**YOUR INSTRUCTIONS:** Please collect and copy every line below that contains the string "give".

**RECORD SET:**
━━━━━━━━━━

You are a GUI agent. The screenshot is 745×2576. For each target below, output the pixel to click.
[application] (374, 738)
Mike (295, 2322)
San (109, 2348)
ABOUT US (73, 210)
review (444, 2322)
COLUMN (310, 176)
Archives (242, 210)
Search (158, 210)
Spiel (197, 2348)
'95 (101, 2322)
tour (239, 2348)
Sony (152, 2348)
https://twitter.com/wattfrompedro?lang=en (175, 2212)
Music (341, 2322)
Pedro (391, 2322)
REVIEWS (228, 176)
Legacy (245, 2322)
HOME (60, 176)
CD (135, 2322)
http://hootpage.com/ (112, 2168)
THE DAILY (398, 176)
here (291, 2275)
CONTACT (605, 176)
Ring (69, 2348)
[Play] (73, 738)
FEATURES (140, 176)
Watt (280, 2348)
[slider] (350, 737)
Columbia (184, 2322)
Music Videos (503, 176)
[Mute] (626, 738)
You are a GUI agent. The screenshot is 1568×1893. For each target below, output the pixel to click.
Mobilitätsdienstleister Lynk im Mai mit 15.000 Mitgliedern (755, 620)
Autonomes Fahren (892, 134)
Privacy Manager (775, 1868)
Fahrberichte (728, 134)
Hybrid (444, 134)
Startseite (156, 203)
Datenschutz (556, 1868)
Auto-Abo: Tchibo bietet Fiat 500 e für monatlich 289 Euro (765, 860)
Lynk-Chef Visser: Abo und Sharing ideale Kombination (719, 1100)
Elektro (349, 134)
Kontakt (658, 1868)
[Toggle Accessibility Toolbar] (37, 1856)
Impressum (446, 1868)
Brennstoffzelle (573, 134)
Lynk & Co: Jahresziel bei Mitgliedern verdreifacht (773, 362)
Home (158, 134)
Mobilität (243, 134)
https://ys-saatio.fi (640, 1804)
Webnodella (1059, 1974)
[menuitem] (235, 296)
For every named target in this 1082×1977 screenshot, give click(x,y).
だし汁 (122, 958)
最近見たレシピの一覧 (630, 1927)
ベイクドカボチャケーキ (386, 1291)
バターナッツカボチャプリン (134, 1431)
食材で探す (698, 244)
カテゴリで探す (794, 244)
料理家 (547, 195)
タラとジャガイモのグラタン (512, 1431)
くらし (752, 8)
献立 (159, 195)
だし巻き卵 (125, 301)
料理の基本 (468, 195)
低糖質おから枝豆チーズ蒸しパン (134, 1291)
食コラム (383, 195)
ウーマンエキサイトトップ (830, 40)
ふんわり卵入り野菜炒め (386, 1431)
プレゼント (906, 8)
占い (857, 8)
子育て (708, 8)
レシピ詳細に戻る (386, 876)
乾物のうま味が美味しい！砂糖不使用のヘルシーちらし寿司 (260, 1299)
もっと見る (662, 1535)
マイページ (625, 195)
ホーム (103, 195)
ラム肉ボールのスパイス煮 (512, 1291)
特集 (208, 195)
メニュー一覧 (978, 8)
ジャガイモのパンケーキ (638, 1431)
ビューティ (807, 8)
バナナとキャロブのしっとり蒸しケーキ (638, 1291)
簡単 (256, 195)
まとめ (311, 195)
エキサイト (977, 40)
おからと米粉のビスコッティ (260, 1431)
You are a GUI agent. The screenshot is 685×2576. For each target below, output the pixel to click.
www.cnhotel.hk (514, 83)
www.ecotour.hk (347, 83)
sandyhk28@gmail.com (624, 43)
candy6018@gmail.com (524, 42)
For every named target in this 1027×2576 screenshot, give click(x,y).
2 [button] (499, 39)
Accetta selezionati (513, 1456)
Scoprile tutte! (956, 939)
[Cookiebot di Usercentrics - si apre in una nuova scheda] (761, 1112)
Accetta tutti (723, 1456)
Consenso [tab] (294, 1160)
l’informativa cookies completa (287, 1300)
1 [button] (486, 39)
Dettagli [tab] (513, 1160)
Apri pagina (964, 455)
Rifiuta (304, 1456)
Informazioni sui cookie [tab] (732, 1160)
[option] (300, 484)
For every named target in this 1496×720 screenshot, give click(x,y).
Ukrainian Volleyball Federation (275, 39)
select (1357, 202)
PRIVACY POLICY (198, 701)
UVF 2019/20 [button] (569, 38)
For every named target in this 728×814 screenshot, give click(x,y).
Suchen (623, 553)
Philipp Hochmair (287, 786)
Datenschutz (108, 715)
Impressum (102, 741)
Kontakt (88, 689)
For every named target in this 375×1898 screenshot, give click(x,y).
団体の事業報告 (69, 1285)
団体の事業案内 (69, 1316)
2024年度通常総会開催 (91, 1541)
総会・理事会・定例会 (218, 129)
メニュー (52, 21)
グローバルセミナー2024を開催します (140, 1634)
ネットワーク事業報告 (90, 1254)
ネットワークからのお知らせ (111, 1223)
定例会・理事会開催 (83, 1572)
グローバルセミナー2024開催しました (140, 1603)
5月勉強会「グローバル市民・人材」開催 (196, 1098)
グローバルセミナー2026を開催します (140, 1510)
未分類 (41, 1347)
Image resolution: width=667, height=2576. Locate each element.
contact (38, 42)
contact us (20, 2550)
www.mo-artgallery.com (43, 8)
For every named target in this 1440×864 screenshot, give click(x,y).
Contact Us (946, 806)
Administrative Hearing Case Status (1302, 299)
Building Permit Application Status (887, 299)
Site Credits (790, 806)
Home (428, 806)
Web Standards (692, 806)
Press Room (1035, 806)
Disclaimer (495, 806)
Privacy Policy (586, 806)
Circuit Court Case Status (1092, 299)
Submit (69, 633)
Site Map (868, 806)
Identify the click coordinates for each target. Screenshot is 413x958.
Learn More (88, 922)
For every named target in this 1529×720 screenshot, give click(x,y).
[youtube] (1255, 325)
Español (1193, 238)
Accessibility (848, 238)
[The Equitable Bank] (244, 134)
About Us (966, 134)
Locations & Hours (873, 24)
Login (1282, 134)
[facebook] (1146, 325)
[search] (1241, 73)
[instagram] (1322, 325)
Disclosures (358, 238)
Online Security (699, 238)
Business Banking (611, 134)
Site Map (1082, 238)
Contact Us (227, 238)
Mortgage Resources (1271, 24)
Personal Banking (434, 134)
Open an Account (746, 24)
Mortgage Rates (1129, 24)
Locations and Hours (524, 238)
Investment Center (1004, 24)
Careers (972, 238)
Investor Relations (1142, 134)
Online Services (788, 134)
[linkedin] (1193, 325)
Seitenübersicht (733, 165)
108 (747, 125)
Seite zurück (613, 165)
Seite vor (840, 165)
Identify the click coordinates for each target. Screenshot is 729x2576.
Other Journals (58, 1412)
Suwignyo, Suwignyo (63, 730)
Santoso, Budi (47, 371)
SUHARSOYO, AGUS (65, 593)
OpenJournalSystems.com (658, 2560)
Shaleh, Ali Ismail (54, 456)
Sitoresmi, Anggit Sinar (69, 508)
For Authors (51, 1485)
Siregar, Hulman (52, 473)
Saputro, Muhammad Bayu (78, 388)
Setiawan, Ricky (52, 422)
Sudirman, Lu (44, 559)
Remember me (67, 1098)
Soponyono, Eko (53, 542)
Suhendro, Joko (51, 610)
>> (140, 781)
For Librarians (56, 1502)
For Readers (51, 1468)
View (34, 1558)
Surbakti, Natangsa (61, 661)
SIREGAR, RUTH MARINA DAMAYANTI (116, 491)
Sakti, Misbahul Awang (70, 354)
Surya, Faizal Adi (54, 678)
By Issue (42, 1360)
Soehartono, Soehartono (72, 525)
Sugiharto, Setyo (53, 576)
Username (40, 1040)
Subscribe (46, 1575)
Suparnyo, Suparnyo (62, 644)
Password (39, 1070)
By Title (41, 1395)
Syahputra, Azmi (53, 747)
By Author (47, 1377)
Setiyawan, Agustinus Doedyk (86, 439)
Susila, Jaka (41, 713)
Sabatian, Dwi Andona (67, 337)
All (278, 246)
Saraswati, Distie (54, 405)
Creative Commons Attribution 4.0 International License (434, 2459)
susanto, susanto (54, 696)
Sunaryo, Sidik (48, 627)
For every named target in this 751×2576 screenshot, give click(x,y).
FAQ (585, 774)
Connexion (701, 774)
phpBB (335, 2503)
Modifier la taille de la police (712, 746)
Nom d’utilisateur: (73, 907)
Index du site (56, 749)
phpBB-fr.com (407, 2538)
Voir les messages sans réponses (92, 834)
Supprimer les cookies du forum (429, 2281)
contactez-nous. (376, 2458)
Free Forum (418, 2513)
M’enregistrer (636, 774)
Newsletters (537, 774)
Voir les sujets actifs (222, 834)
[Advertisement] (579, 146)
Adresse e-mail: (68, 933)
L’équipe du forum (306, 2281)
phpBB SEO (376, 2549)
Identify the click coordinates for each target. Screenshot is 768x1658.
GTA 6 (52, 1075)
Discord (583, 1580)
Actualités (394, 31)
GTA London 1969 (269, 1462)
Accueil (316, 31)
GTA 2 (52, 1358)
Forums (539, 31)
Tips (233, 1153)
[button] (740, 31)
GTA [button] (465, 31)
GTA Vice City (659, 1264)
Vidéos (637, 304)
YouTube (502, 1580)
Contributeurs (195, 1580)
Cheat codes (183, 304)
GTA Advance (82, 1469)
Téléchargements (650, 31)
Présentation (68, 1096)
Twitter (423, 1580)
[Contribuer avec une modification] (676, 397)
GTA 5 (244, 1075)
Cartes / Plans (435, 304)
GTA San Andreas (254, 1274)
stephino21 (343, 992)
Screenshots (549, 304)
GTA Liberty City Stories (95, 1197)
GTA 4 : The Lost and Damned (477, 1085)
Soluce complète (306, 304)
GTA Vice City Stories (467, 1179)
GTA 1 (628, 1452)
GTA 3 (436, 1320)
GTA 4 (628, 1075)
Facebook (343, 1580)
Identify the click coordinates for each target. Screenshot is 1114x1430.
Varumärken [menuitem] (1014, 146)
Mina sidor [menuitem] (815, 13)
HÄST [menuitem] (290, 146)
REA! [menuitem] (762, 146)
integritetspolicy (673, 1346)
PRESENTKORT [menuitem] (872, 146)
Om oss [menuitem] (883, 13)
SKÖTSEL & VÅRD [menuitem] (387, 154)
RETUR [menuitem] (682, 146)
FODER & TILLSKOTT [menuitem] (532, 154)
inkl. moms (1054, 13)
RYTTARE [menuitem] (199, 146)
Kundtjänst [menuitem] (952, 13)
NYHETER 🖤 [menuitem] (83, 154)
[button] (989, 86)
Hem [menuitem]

━━━━━━━━━━

**WRITTEN ANSWER:**
For every named target in this 1082×1977 screenshot, give click(x,y).
For every named target in this 1027×2576 screenshot, give click(x,y).
For every named target in this 1496×720 screenshot, give click(x,y).
For every named target in this 728×814 screenshot, give click(x,y).
For every named target in this 375×1898 screenshot, give click(x,y).
For every named target in this 1440×864 screenshot, give click(x,y).
For every named target in this 1529×720 screenshot, give click(x,y).
For every named target in this 751×2576 screenshot, give click(x,y).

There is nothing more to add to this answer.